**WHAT NEEDS TO BE DONE:** Only the lines of the data holding the string "will" need to be returned.

── PROVIDED INFORMATION

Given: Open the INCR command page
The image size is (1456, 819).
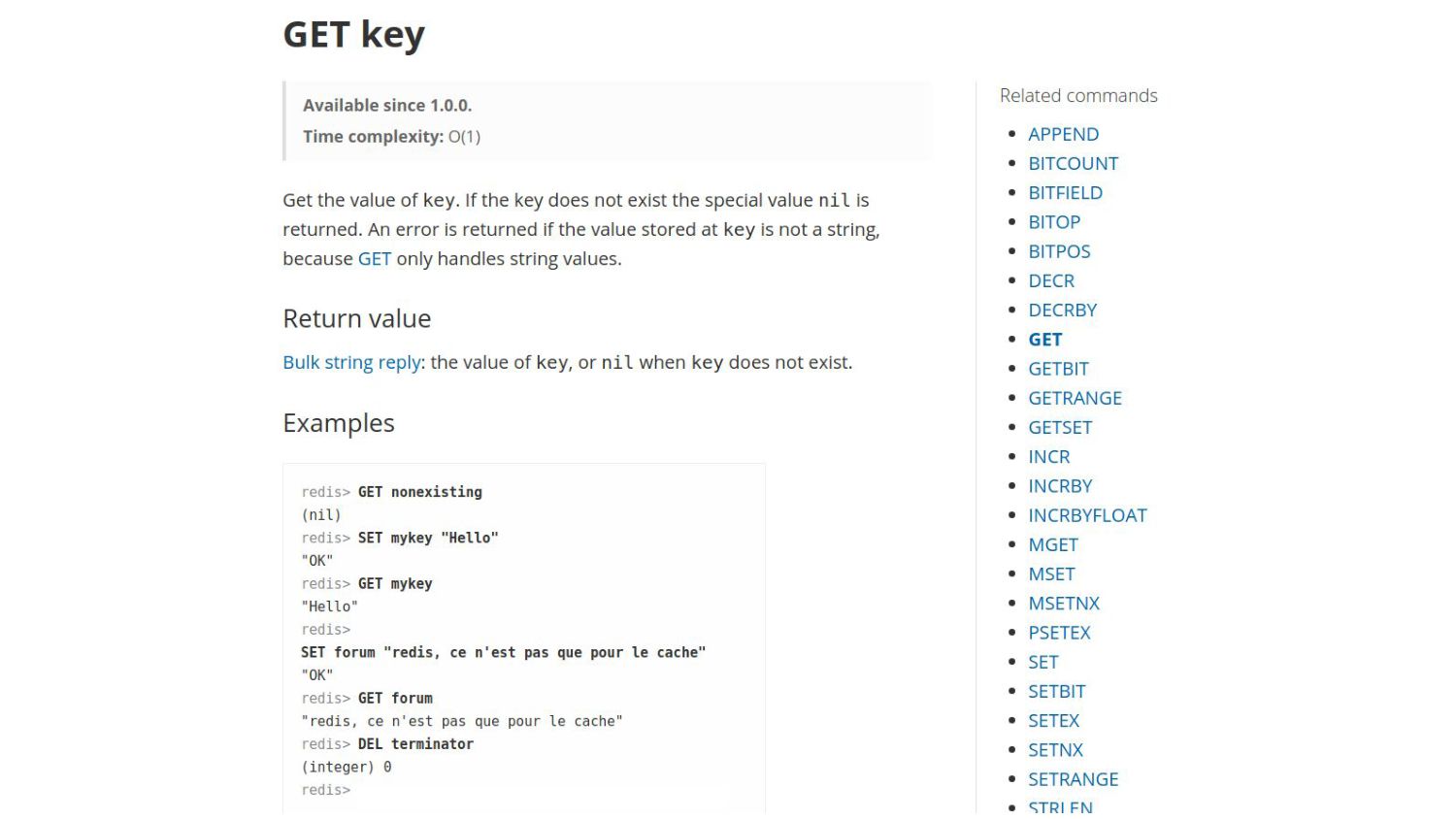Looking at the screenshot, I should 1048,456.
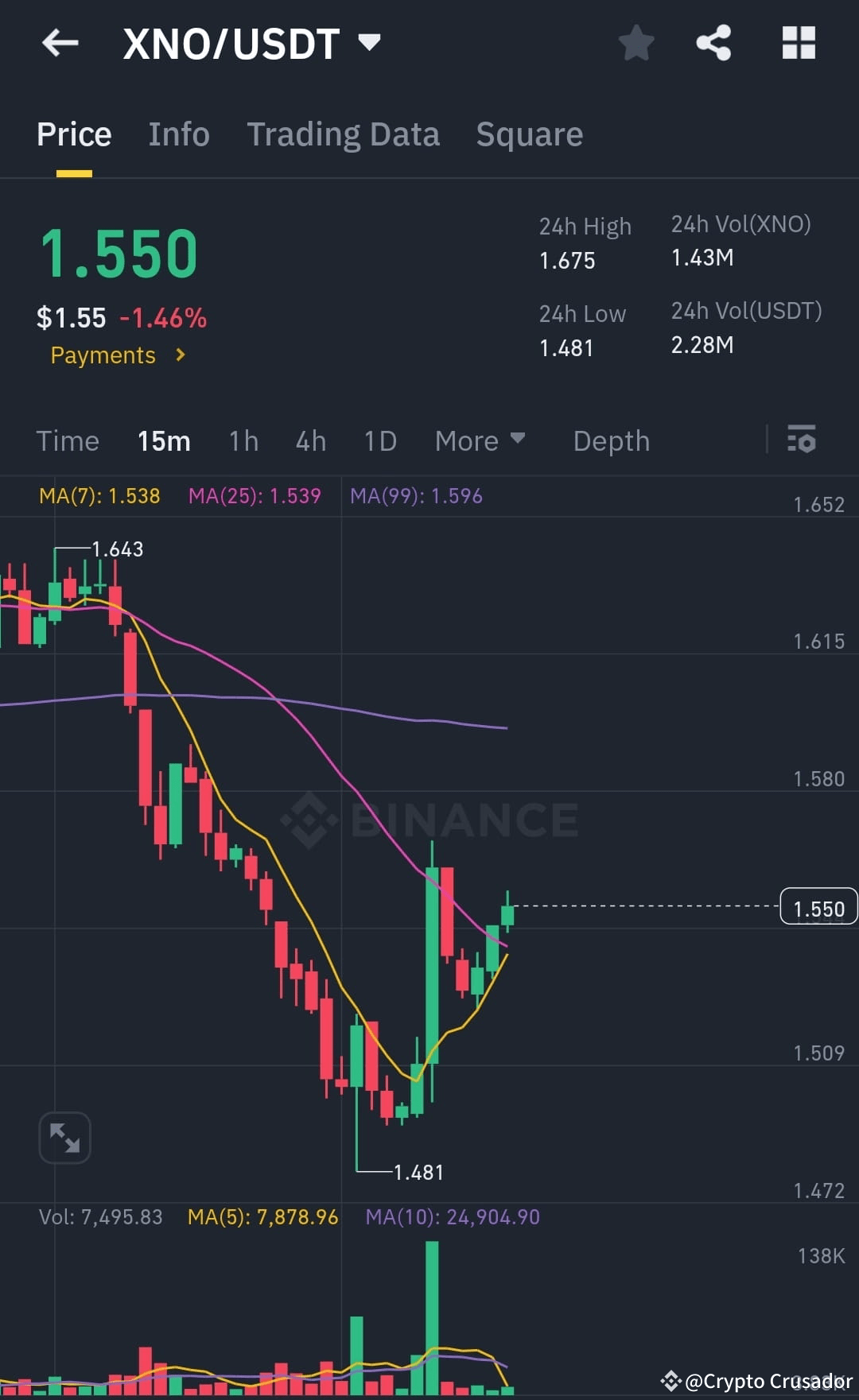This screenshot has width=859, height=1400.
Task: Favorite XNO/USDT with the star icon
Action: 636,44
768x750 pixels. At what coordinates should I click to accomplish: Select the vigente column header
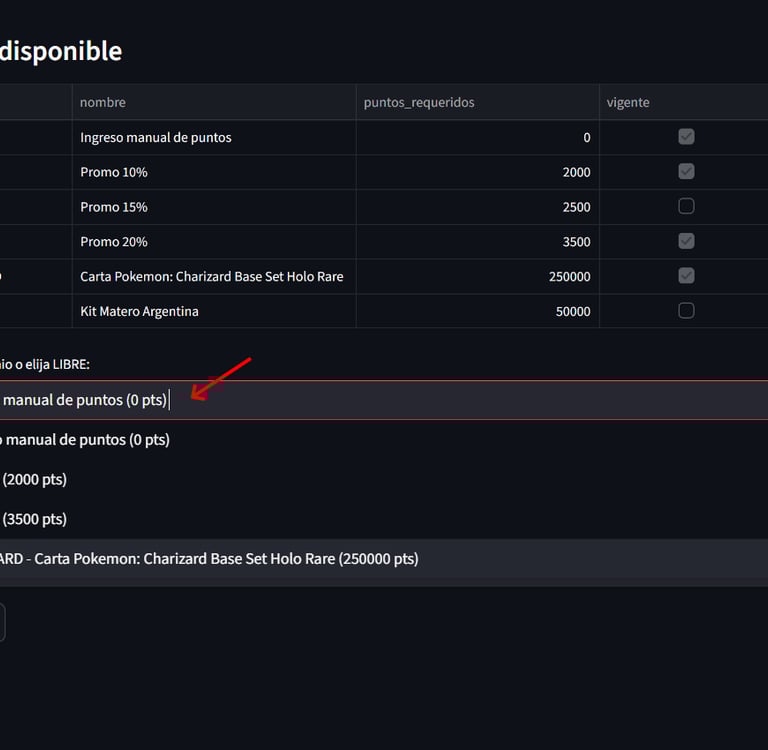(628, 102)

────
── PROVIDED INFORMATION

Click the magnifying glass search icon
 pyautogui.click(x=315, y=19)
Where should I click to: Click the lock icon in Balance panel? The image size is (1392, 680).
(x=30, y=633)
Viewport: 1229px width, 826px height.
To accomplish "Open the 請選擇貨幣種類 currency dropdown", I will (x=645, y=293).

────
── PROVIDED INFORMATION

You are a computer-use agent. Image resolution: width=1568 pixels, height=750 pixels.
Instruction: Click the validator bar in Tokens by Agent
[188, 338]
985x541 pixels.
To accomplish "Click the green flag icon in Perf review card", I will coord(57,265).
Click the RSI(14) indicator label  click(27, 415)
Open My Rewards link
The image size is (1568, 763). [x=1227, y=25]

────

**ANSWER TO THIS TASK:**
To accomplish "Open the 請選擇貨幣種類 currency dropdown", I will (x=645, y=293).
To accomplish "Click the green flag icon in Perf review card", I will coord(57,265).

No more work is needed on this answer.